Skip the images; return every entry exactly.
(Beginning of Data records)
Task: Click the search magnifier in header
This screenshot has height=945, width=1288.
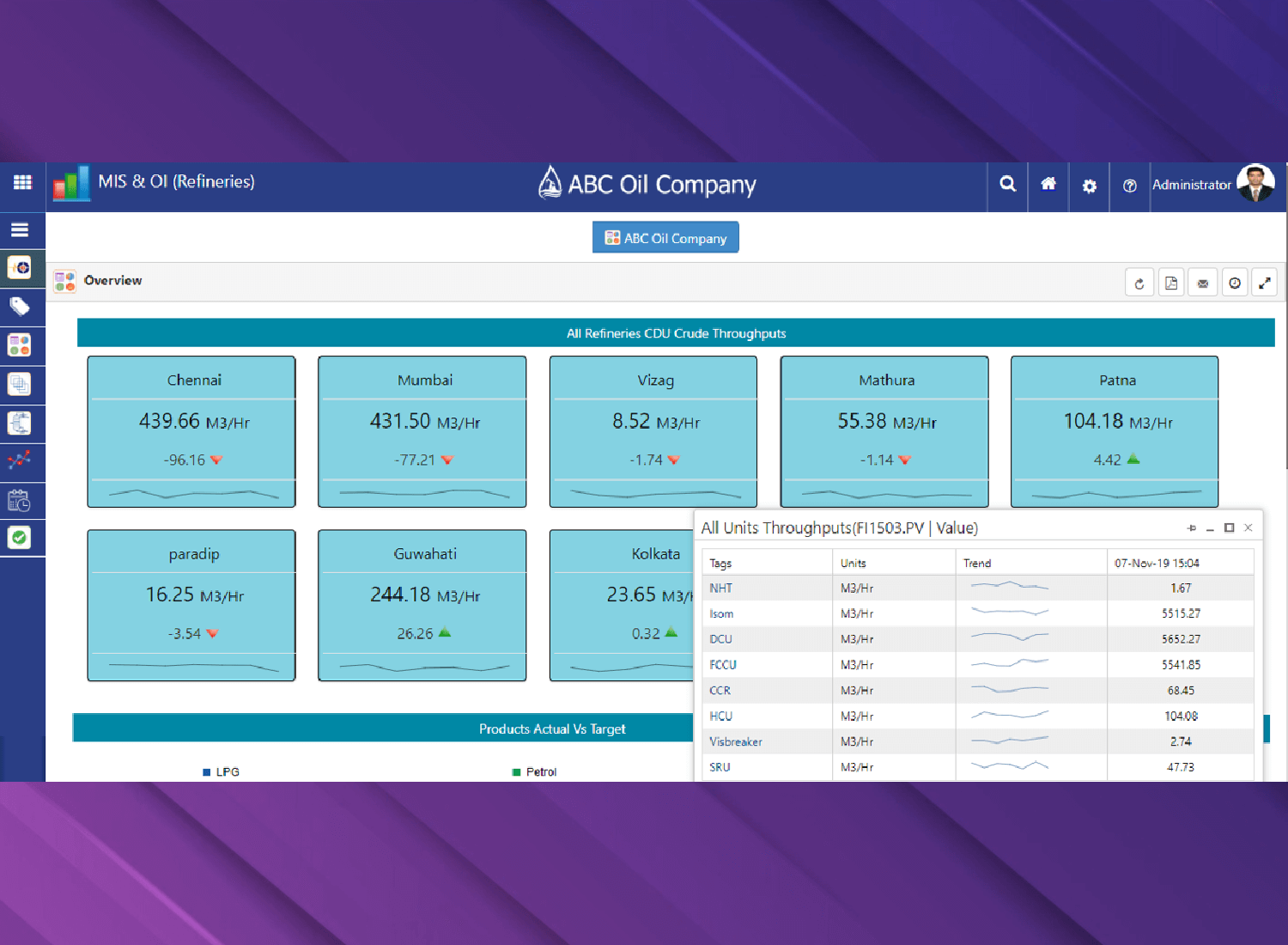Action: pos(1008,185)
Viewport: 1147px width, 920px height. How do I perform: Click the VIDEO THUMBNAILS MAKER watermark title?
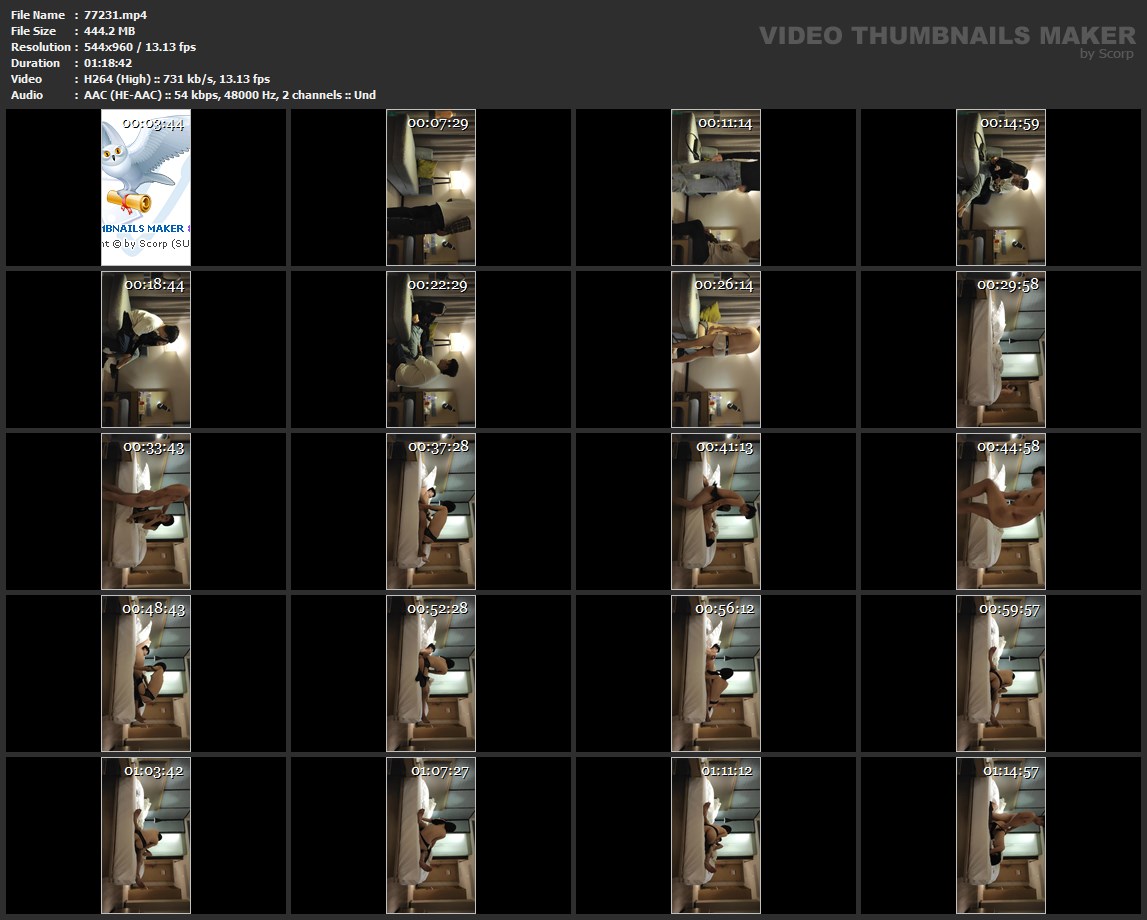click(946, 36)
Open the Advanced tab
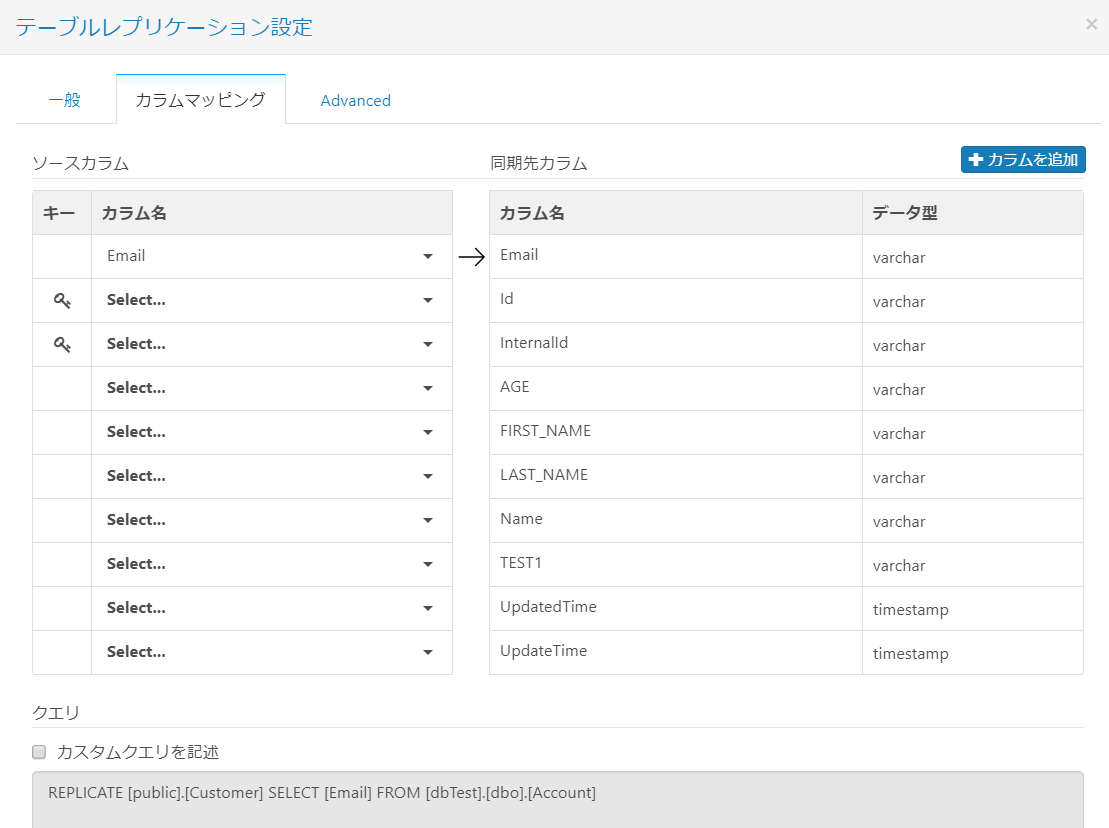The width and height of the screenshot is (1109, 828). 355,100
(End of Data records)
Answer box –
Task: Click the search magnifier in header
This screenshot has height=945, width=1288.
Action: pos(1008,185)
Viewport: 1147px width, 920px height. How do I perform: Click the VIDEO THUMBNAILS MAKER watermark title?
click(946, 36)
Open the Advanced tab
The width and height of the screenshot is (1109, 828). 355,100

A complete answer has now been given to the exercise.